__THE DATA__
BEGIN
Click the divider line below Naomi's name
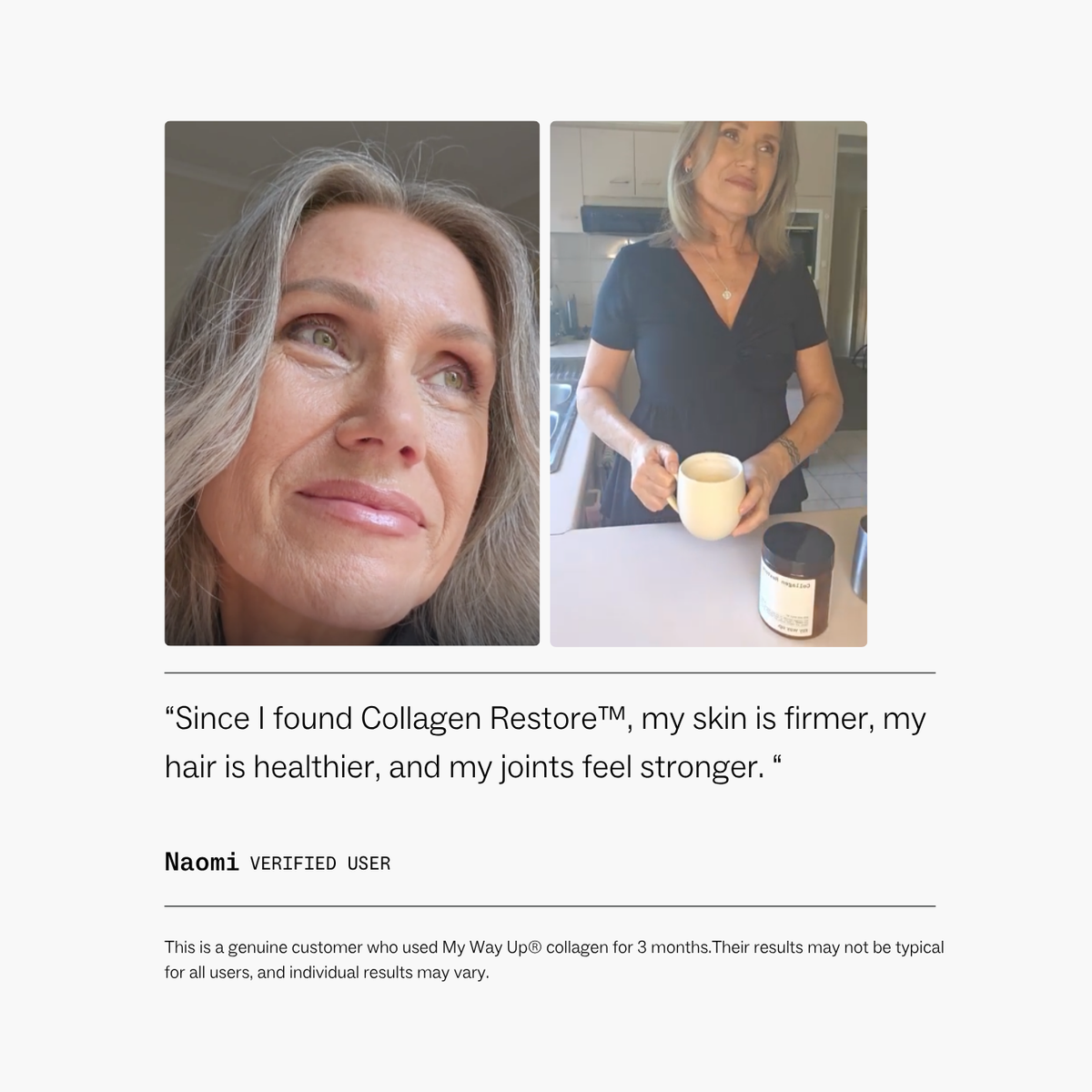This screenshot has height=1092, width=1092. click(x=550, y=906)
END
BEGIN
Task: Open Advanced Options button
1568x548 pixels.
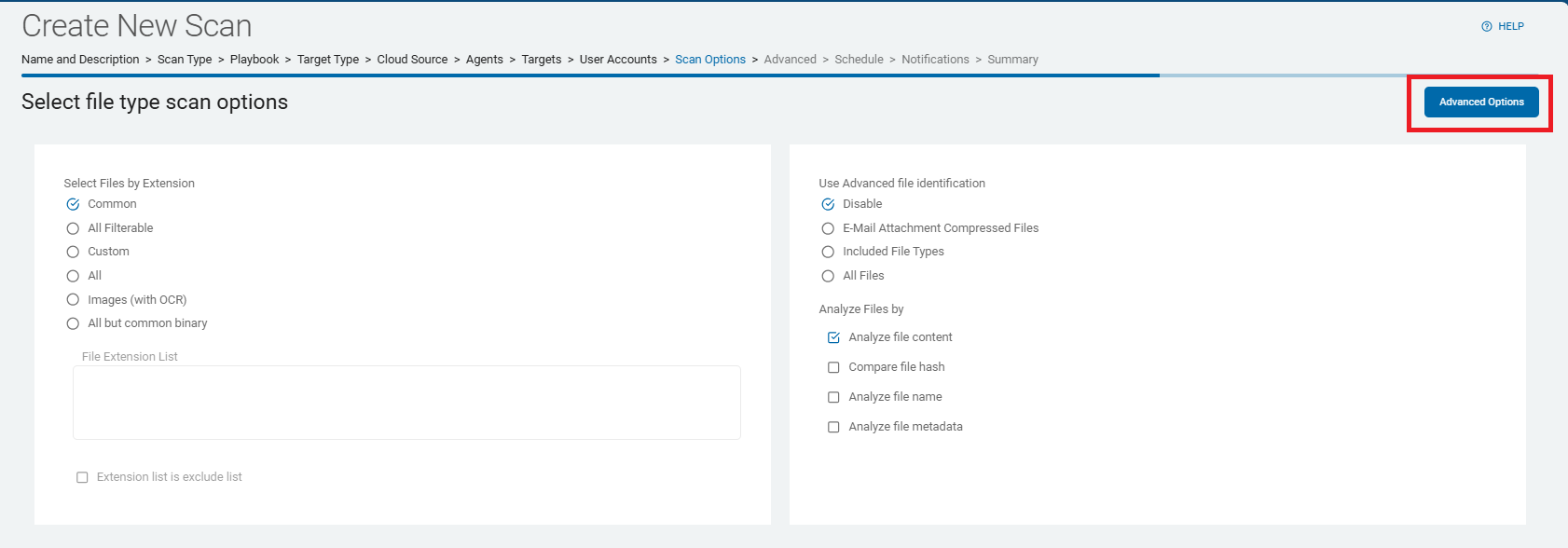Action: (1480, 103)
END
BEGIN
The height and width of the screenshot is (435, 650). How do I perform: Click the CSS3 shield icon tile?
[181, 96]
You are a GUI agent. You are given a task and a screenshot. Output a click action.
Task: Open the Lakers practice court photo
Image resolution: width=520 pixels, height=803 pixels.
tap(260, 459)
END
__TASK INSTRUCTIONS__
Among the records above, which lines hold the word "Open"? Copy each one.

__ANSWER AREA__
Task: Open Advanced Options button
Task: Open the Lakers practice court photo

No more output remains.